Notably, a recent report suggests paying the ransom can actually double the amount an organization will pay in recovery costs. Widup stressed backups are critical to restoring data after a successful ransomware attack, which can ensure the organization is not on the hook for the ransom demand.
Insider Threats and Proactive Measures
Interestingly, 88 percent of attacks on the healthcare sector in 2019 were designed for financial gain.
And for the first time, privilege misuse was not in the top three causes behind healthcare data breaches. Across all sectors, this pattern has significantly dropped. Privilege misuse was behind 23 percent of cyberattacks in the 2019 report, which dropped 8.7 percent in the latest insights.
“Does that indicate that insiders are no longer committing malicious actions with the access granted to them to accomplish their jobs?

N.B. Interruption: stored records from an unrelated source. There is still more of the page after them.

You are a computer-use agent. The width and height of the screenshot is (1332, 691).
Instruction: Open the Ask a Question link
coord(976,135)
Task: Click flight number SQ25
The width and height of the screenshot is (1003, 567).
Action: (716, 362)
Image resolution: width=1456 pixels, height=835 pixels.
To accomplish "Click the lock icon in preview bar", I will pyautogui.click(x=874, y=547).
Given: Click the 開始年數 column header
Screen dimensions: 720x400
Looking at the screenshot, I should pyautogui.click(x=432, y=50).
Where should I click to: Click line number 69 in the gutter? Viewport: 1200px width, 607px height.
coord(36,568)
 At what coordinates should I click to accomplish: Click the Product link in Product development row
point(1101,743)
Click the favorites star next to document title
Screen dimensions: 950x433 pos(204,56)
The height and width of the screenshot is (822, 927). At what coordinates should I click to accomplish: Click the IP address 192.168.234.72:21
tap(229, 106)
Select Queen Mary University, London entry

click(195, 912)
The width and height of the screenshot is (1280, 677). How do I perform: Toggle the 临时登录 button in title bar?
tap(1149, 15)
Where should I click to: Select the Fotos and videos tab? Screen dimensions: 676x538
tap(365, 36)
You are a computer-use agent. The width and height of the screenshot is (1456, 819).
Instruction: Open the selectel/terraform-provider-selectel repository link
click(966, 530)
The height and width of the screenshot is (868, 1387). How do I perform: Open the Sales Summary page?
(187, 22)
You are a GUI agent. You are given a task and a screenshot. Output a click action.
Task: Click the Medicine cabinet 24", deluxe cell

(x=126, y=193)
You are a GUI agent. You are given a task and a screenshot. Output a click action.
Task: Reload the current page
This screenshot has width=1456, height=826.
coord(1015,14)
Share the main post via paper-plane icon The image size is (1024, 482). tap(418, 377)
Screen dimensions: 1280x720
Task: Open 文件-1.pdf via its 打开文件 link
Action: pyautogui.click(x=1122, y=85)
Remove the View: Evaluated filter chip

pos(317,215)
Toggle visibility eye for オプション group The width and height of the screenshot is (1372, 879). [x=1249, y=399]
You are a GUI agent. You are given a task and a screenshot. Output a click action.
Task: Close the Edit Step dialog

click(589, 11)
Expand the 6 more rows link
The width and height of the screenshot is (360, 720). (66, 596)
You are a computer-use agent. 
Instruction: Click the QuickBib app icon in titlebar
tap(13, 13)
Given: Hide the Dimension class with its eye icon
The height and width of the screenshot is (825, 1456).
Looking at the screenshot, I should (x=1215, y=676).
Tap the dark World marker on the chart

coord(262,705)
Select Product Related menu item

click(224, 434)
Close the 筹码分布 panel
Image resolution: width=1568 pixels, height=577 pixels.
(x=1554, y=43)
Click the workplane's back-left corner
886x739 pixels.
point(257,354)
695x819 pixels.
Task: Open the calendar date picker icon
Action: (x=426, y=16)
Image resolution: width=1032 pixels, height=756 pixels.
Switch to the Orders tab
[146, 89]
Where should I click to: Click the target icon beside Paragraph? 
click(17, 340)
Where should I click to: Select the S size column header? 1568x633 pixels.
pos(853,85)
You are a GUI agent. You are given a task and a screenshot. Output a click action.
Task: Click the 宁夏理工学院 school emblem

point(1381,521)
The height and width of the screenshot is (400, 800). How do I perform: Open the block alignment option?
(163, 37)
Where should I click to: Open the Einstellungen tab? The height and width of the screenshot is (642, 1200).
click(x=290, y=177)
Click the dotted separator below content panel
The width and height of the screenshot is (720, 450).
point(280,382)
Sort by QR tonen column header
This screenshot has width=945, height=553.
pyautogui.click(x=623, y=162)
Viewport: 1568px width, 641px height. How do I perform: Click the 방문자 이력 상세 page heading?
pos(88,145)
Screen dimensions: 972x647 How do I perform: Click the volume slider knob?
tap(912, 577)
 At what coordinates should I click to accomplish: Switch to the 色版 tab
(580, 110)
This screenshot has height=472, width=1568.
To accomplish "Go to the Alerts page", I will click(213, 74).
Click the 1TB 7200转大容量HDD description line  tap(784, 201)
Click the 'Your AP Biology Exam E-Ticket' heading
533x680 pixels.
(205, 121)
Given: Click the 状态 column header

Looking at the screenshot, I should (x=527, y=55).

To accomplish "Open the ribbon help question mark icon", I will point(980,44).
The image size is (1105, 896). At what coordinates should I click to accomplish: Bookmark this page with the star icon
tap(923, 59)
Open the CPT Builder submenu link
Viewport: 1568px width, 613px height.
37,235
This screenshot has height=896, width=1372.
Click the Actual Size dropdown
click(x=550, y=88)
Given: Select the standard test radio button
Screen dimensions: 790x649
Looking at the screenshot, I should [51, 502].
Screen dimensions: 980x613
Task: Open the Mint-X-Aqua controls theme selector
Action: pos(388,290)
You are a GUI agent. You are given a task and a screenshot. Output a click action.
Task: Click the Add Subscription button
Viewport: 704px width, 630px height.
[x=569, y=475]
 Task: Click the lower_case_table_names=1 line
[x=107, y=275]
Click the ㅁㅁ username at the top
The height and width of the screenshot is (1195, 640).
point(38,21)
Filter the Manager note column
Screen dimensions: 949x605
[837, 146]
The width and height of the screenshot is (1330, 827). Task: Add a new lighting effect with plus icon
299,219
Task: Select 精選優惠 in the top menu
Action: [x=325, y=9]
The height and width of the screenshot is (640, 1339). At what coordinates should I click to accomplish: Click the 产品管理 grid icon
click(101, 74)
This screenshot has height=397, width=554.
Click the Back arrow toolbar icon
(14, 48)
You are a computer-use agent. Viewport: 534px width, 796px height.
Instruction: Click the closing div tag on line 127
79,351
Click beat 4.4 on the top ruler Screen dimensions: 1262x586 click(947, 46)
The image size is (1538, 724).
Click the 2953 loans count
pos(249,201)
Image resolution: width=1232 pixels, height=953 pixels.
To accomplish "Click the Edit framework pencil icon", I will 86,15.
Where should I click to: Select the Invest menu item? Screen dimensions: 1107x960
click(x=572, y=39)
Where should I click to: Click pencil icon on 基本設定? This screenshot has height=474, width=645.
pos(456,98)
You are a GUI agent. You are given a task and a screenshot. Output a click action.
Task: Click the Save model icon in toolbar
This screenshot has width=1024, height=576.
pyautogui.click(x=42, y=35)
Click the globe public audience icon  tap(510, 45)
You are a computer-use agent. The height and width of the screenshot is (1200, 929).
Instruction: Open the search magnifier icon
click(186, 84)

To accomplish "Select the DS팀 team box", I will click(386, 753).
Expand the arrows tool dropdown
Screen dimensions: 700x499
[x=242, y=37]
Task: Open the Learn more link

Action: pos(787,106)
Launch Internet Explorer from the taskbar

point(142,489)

Well, we wouldn’t go quite that far,” the report authors wrote. “However, it will be interesting to see if this continues as a trend when next year’s data comes in.”
The reduction in misuse-related breaches corresponded to a decrease in multiple actor breaches. In the past, the healthcare sector has led in this breach type, which “usually occurs when external and internal actors combine forces to abscond with data that is then used for financial fraud.”
Last year, multiple actors were behind 4 percent of breaches, which has now dropped to 1 percent.
Notably, while medical data breaches are the most common, personal data breaches are also problematic. These incidents involve a range of data, including demographic information or other data elements. Personal data was compromised in 77 percent of these incidents, compared with 67 percent of medical data.
On a positive note, the time between compromise and data exfiltration has been getting smaller. On the other hand, the time it takes an organization to detect a breach is not keeping pace, such as an insider abusing the amount of data they can access. These abuses can take much longer to be detected.
Healthcare organizations must invest resources in this area, such as detection controls, Widup explained. The faster an organization detects a breach, it can actually reduce the breach impact – especially compared to waiting for someone from outside the organization to inform the enterprise.
Process controls are also critical, give healthcare’s problems with miscellaneous errors. She stressed that security leaders need to be monitoring these process from the beginning, middle, and end. Email security can be much harder, but there are tools that can provide alerts to common errors, such as warning that a recipient is found outside the organization.
User education around phishing is also helpful, as well as limiting where the users can go when they click on a phishing email or a known bad domain, Widup explained.
“And don’t put all of your eggs in one basket, relying on a user not to click as the only control,” she added. “A certain percentage will always click, and some jobs require them to do so, such as HR… And just because insider misuse dropped, it doesn’t mean organizations should relax their vigilance.”
“[Entities] should also make sure any alerts they’re getting from the system are actionable, otherwise you can have alert fatigue,” she added. “There are many alerts that don’t mean anything to the people monitoring the system, and they chase tails. It’s important to make sure alerts coming in are actionable.”